In a later figure, Calhoun offers 32 “remedies;” at the top is “participate in the substitute industry” (figure 2, p.14).  This isn’t the first time I’ve had this thought, and others have written on the subject, I’m sure, but I imagine there’s an alternate universe out there where libraries aggressively pursued organizing electronic information from the early days of the internet forward.  Where companies like Altavista, Yahoo, and Google never rose to prominence or perhaps never existed, because libraries were already there.  In other words, a world where libraries were out in front of the curve.

“Stated in business terms, the library catalog can be said to be in a declining stage of the product life cycle” (p.26).

Google’s mission is to organize the world’s information and make it universally accessible and useful.”  Isn’t that the exact mission of libraries?  How can libraries hope to compete with Google, which throws massive amounts of talent, money, and technology at the problem, and by all appearances is doing an exceptional job of doing so?  Should libraries compete?  I’d prefer to live in a world where libraries fulfill that role (and where they are adequately funded to meet that challenge) but it’s entirely possible that that ship has sailed.  Maybe research  libraries (or at least research library catalogs) should be niche products, primarily oriented towards in-depth research.  That’s not exactly what Mann argues but it is the logical conclusion from his position.  Not so fast though.  That path relies on an assumption as radical (to my eyes) as Calhoun’s: that information of value to serious researchers is almost exclusively found in books, proprietary journal articles, and other traditional library holdings, and that this state of affairs is likely to continue for the foreseeable future.  Simply put, I think this premise is wrong.

The Catalog’s Unique Advantages

… As one interviewee put it, “A user who knows how to search the catalog gets excellent results” (p.31).

Delivery of local holdings. One interviewee captured this notion by saying “the
catalog has a unique benefit when it provides access to information not available via
search engines, that is, information available only inside libraries” (p.32).

This first statement is the Linux argument–“computer users who know what they’re doing, who take the time to really learn how to use their computers, will find Linux far superior to Windows.”  The result?  Linux’s desktop market share is in the 1-2% range and Microsoft is around 85%.  Every defender of a lousy interface in history has made the same argument.

As for the second quote, I find it to be an example of the perverse logic clung to by many in the library world: it’s only true because libraries haven’t exposed their holdings.

++++++++++

Short problem 1: Set down the passage from the library catalog commentary, from "In a later figure, Calhoun" up to and including "of the curve.".
Short problem 2: Condense the paragraph of the library catalog commentary that begins "This first statement is the Linux argument" into a shorter version that keeps its main facts.
Short problem 3: Extend the commentary on library catalogs, picking up after its final sentence.

Supplied material:
++++++++++

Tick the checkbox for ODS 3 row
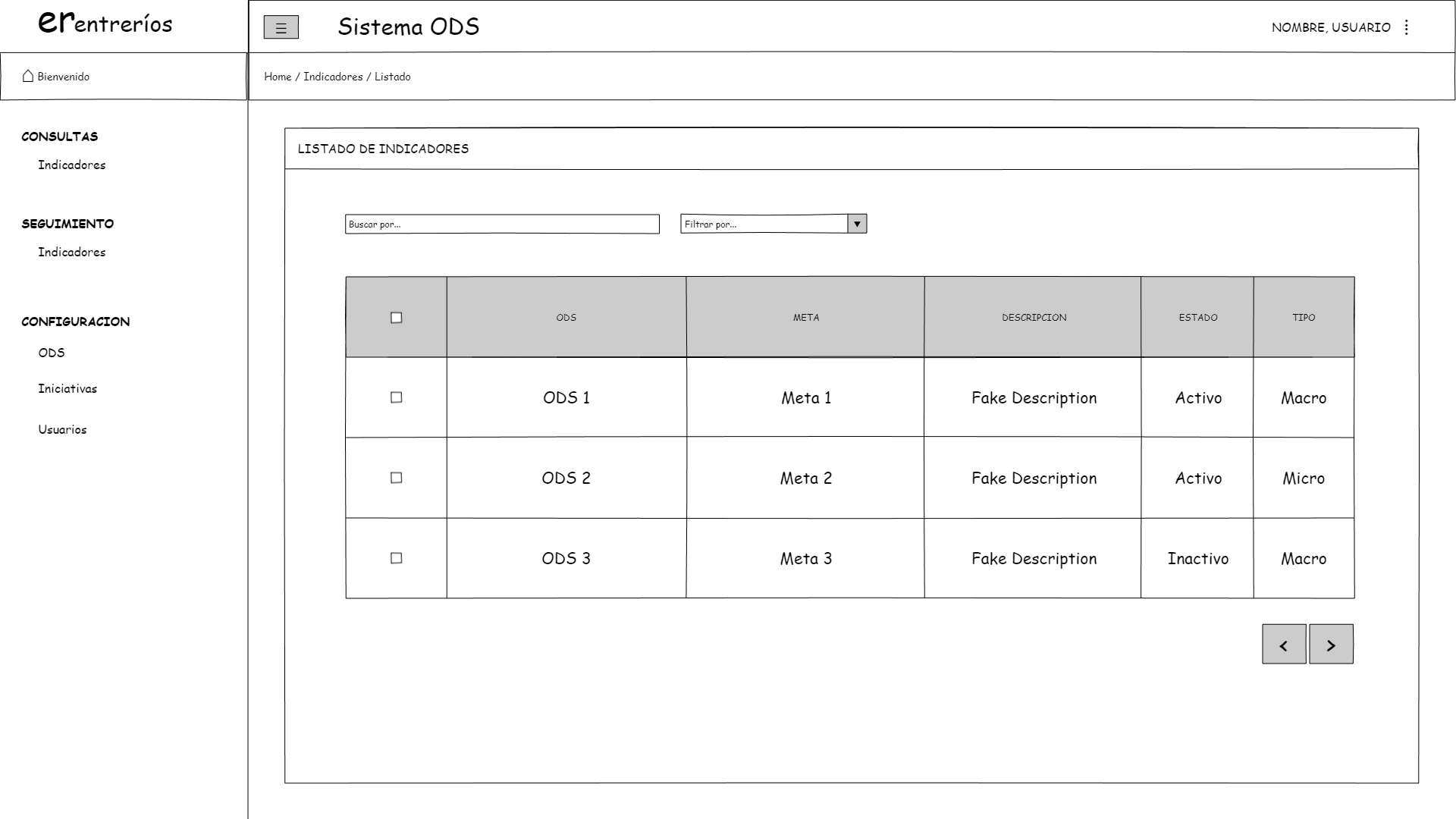Image resolution: width=1456 pixels, height=819 pixels. pos(396,558)
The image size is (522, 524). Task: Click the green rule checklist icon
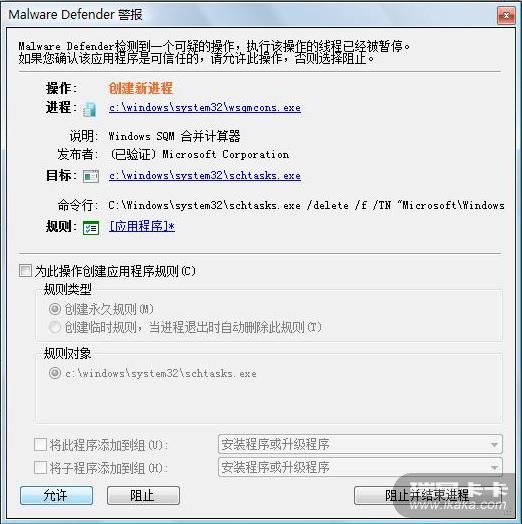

++++++++++

Task output 1:
In a later figure, Calhoun offers 32 “remedies;” at the top is “participate in the substitute industry” (figure 2, p.14).  This isn’t the first time I’ve had this thought, and others have written on the subject, I’m sure, but I imagine there’s an alternate universe out there where libraries aggressively pursued organizing electronic information from the early days of the internet forward.  Where companies like Altavista, Yahoo, and Google never rose to prominence or perhaps never existed, because libraries were already there.  In other words, a world where libraries were out in front of the curve.

Task output 2: The first quote echoes the Linux argument: users who really learn their computers will find Linux far better than Windows. Yet Linux holds only about 1–2% of desktop market share, while Microsoft holds around 85%. Every defender of a poor interface has made this same argument.

Task output 3:
I posted the following in my other class (Cataloging the Web) earlier this semester:

Recently, on the This Week in Tech podcast (twit.tv), I heard an interesting comparison of a difference between Apple and Google. In reference to the Apple App Store, one of the commentators said that Apple’s model was to have the equivalent of a giant room full of employees doing nothing but manually approving each addition to Apple’s offerings. In this way, Apple maintains absolute control of its users’ experiences. I can’t remember exactly what Google product was mentioned in comparison, but the important point was this–Google is *not* offering a certain feature for now because they can’t figure out how to automate the process that goes along with it. The point being, Google absolutely refuses to pursue offerings that require manual control/input because only automated processes are capable of “scaling up” to the enormous number of uses Google products have to cope with. Despite the mainstream success of iPods and iPhones, Apple still has the soul of a niche company. Google, on the other hand, is entirely a creature of the Internet Age–it works, and *only* works, on a massive (and necessarily massive) scale.

That long winded intro does lead back to Cataloging, I swear :) Doesn’t the Apple model sound a lot like a Cataloging Department? In Organizing Audiovisual and Electronic Resources for Access, Hsieh-Yee asks, “will cataloging have a role to play in the organization of information in the twenty-first century?” I would ask, “*can* it have a role? If Cataloging is stuck in the “Apple model,” can it scale to 24x7x365 geyser of information object creation that is the internet? Or is a fundamental change required to keep up?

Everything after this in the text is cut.